Let $X$ be a countably infinite discrete topological space which is homeomorphic to the subspace $Y$ of $\mathbb R$ with usual topology.Then which of the following can be $Y$?
$(i)\mathbb Q$
$(ii)\mathbb Z$
$(iii)\{\frac{1}{n}:n\in \mathbb N\}\cup\{0\}$
$(iv)\mathbb N$
$Y$ being a subspace of $\mathbb R$ is a hausdorff space. All$(i),(ii),(iv)$ are hausdorff with the usual topology but $(iii)$ is not hausdorff as it is not possible to separate $\{0\}$ from $\{\frac{1}{n}:n\in \mathbb N\}$.But , $X$ is a countably infinite discrete topological space ,so it will also be a hausdorff space.

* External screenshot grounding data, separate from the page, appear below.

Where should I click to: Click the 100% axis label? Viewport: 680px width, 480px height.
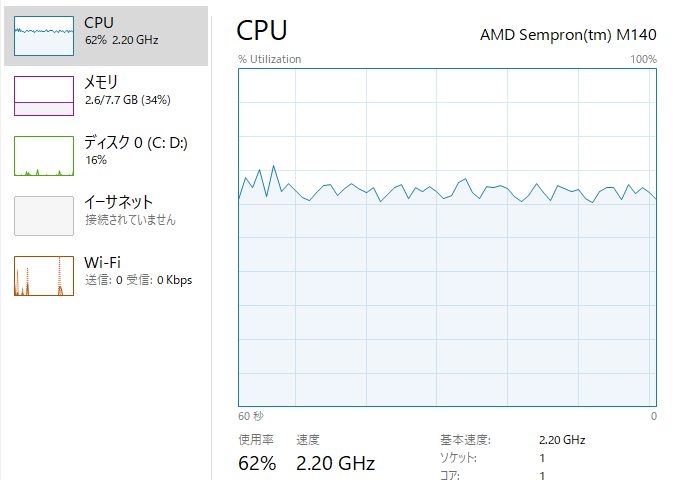pyautogui.click(x=643, y=59)
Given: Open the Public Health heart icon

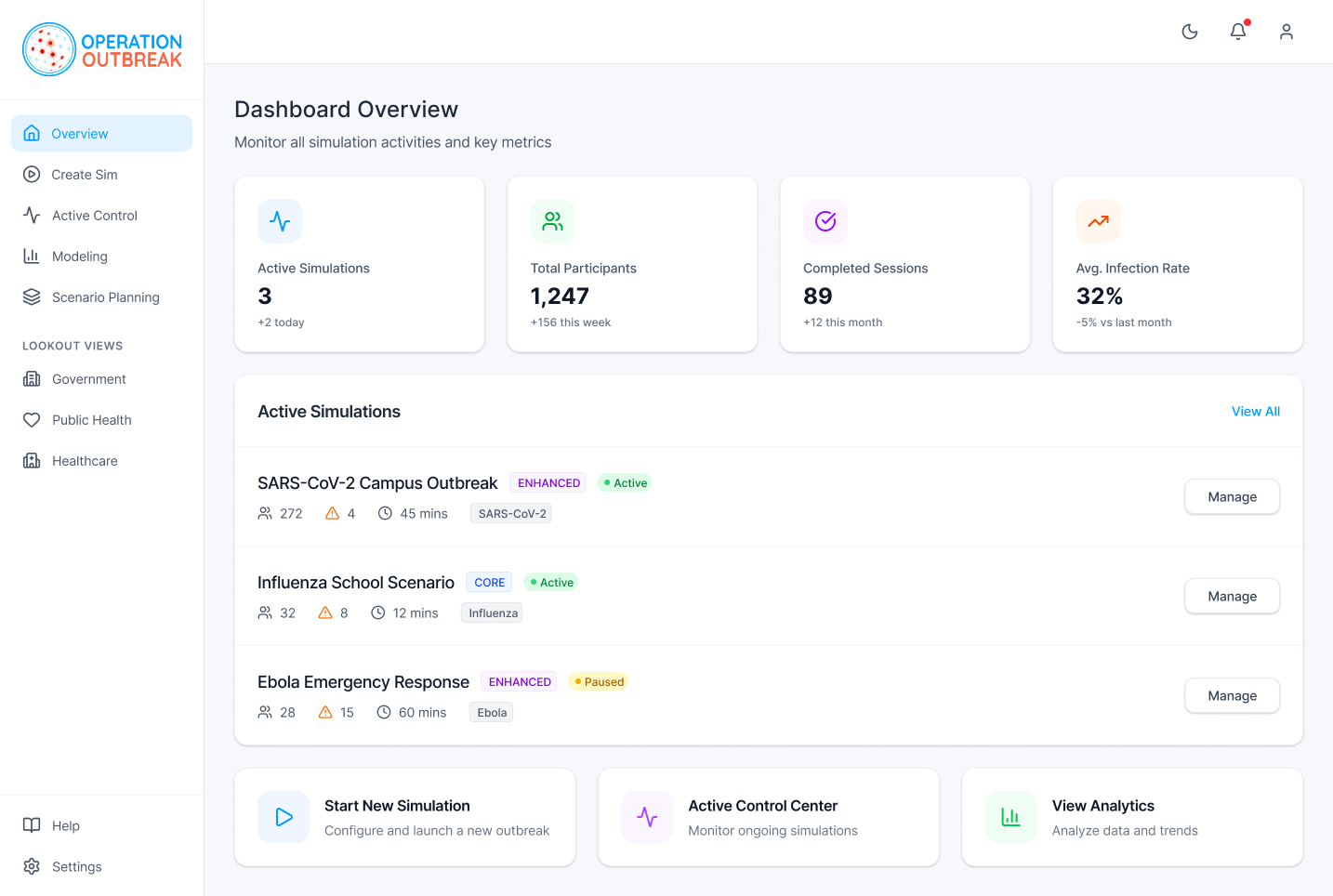Looking at the screenshot, I should pos(32,419).
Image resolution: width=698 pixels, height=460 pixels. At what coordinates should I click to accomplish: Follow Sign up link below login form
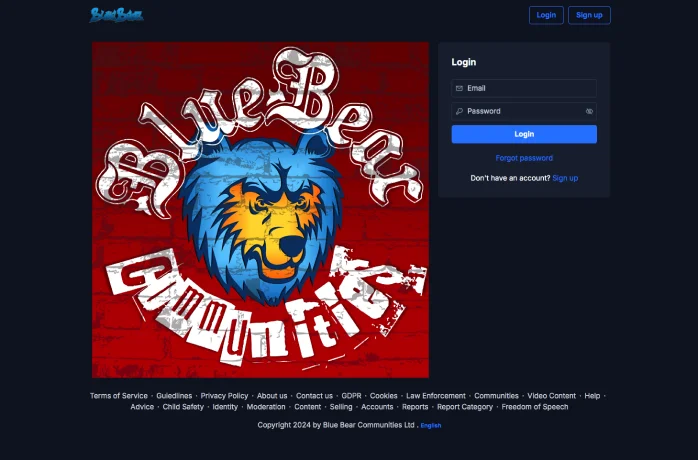565,178
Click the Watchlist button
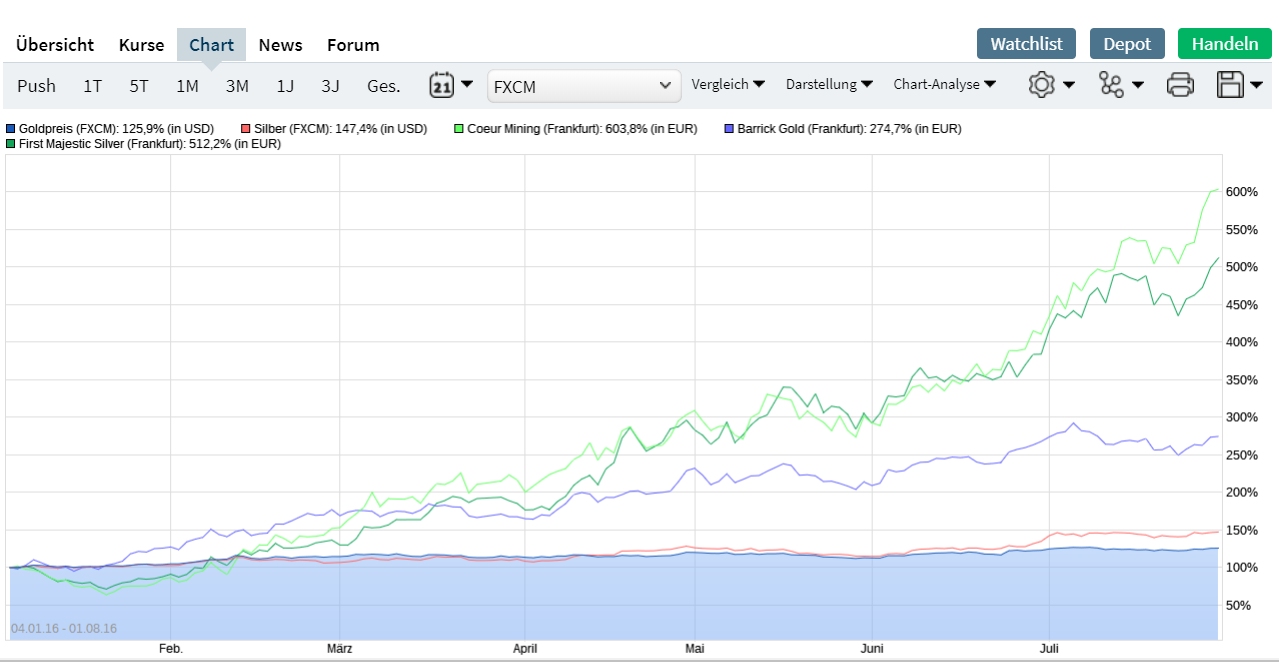 (x=1026, y=44)
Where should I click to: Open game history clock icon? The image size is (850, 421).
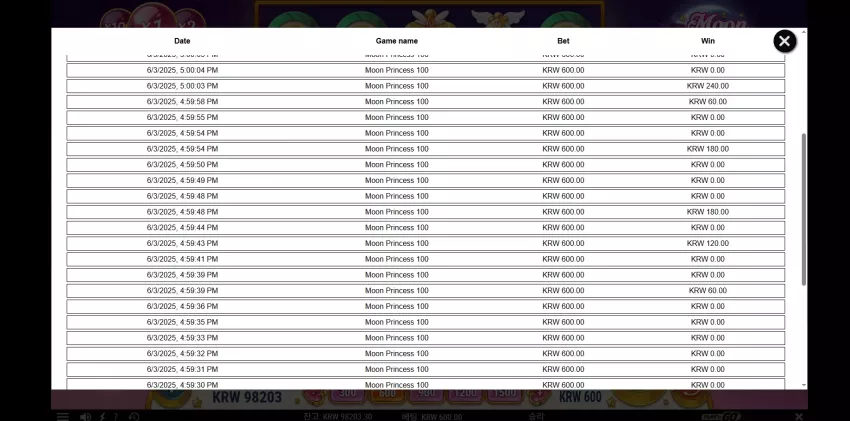pyautogui.click(x=134, y=417)
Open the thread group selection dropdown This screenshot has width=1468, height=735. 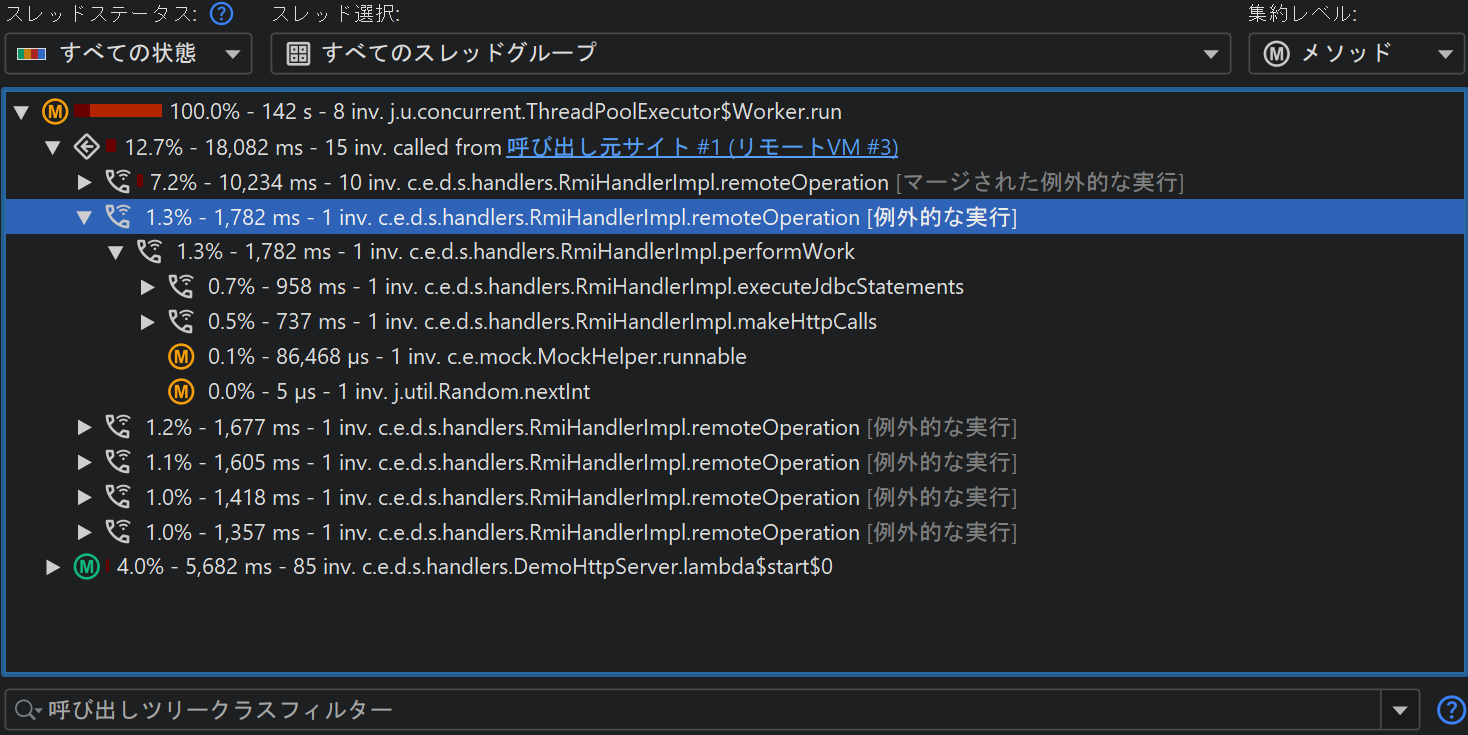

Hence it will not be possible to establish the homoemorphism between $X$ and $\{\frac{1}{n}:n\in \mathbb N\}$.
So,the only possibilities $Y$ to be $\mathbb Q$,$\mathbb Z$,$\mathbb N$
Please verify my arguments
Hints:
( What you know about the open sets of two homeomorphic spaces? )
(What happen if a we take a bijective map and domain, codomain both are discrete space?)
Suppose $(Y, \tau')$ is a topological subspace of $ (X, \tau)$.Then $A\in\tau'$ iff $\exists U\in\tau$ such that $A=Y\cap U$ .
Prove $\Bbb{N}, \Bbb{Z}$ are discrete space as euclidean subspace.
It's enough to show that every singleton sets are open in the subspace topology. (Why?)
For an example $\{5\}=\Bbb{N}\cap(4, 6)$
$\{\frac{1}{n}:n\in\Bbb{N}\}\cup\{0\}, \Bbb{Q}$ are not discrete.
Is $\{0\}$ open in the euclidean subspace $\{\frac{1}{n}:n\in\Bbb{N}\}\cup\{0\}$ ? Do you know Archimedean property of real?
For $\Bbb{Q}$ use the density of rationals among reals.